Incidentally, all other kernel_recvmsg() users are very easy to
convert to sock_recvmsg(), so that would allow to kill
kernel_recvmsg() off...

Signed-off-by: Al Viro <viro@zeniv.linux.org.uk>
---

Comments

Linus Torvalds Jan. 18, 2018, 3:16 a.m. UTC | #1
On Wed, Jan 17, 2018 at 7:06 PM, Al Viro <viro@zeniv.linux.org.uk> wrote:
>
> Similar to the way put_cmsg() handles 32bit case on biarch
> targets, introduce a flag telling put_cmsg() to treat
> ->msg_control as kernel pointer, using memcpy instead of
> copy_to_user().  That allows to avoid the use of kernel_recvmsg()
> with its set_fs().

If this is the only case that kernel_recvmsg() exists for, then by all
means, that patch certainly looks like a good thing.

                 Linus
Al Viro Jan. 18, 2018, 4:43 a.m. UTC | #2
On Wed, Jan 17, 2018 at 07:16:02PM -0800, Linus Torvalds wrote:
> On Wed, Jan 17, 2018 at 7:06 PM, Al Viro <viro@zeniv.linux.org.uk> wrote:
> >
> > Similar to the way put_cmsg() handles 32bit case on biarch
> > targets, introduce a flag telling put_cmsg() to treat
> > ->msg_control as kernel pointer, using memcpy instead of
> > copy_to_user().  That allows to avoid the use of kernel_recvmsg()
> > with its set_fs().
> 
> If this is the only case that kernel_recvmsg() exists for, then by all
> means, that patch certainly looks like a good thing.
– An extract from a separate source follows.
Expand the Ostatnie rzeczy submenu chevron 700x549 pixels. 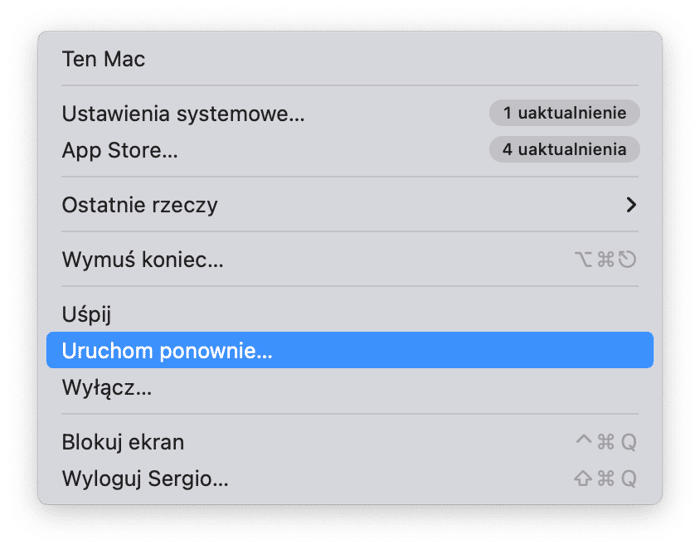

In -next that's the only remaining caller.  kernel_recvmsg() is
{
        mm_segment_t oldfs = get_fs();
        int result;

        iov_iter_kvec(&msg->msg_iter, READ | ITER_KVEC, vec, num, size);
        set_fs(KERNEL_DS);
        result = sock_recvmsg(sock, msg, flags);
        set_fs(oldfs);
        return result;
}
and 
        iov_iter_kvec(&msg->msg_iter, READ | ITER_KVEC, vec, num, size);
        result = sock_recvmsg(sock, msg, flags);
works just fine for copying the data - that gets handled by copy_to_iter()
and copy_page_to_iter().  Those don't care about set_fs(); the trouble with
sunrpc call site is that we want to fill msg_control-pointed kernel object.
That gets copied by put_cmsg().

	We could turn ->msg_control/->msg_controllen into another
iov_iter, but seeing that we never do scatter-gather for those
IMO that would be a massive overkill.  A flag controlling whether
->msg_control is kernel or userland pointer would do, especially
since we already have a flag for "do we want a native or compat
layout for cmsg" in there.

	That's the only caller we need it for, but that thing looks cheap
enough.  Obviously needs to pass testing, including "is it too ugly to
live as far as Davem is concerned" test, though...
Christoph Hellwig Jan. 18, 2018, 4:29 p.m. UTC | #3
> 	We could turn ->msg_control/->msg_controllen into another
> iov_iter, but seeing that we never do scatter-gather for those
> IMO that would be a massive overkill.  A flag controlling whether
> ->msg_control is kernel or userland pointer would do, especially
> since we already have a flag for "do we want a native or compat
> layout for cmsg" in there.

While your current hack seems like a nice short term improvement
I think we need an iov_iter or iov_iter-light there in the long run.
Same for ioctl so that we can pass properly typed kernel or user
buffers through without all these set_fs hacks.
Al Viro Jan. 18, 2018, 5:10 p.m. UTC | #4
On Thu, Jan 18, 2018 at 08:29:57AM -0800, Christoph Hellwig wrote:
> > 	We could turn ->msg_control/->msg_controllen into another
> > iov_iter, but seeing that we never do scatter-gather for those
> > IMO that would be a massive overkill.  A flag controlling whether
> > ->msg_control is kernel or userland pointer would do, especially
> > since we already have a flag for "do we want a native or compat
> > layout for cmsg" in there.
> 
> While your current hack seems like a nice short term improvement
> I think we need an iov_iter or iov_iter-light there in the long run.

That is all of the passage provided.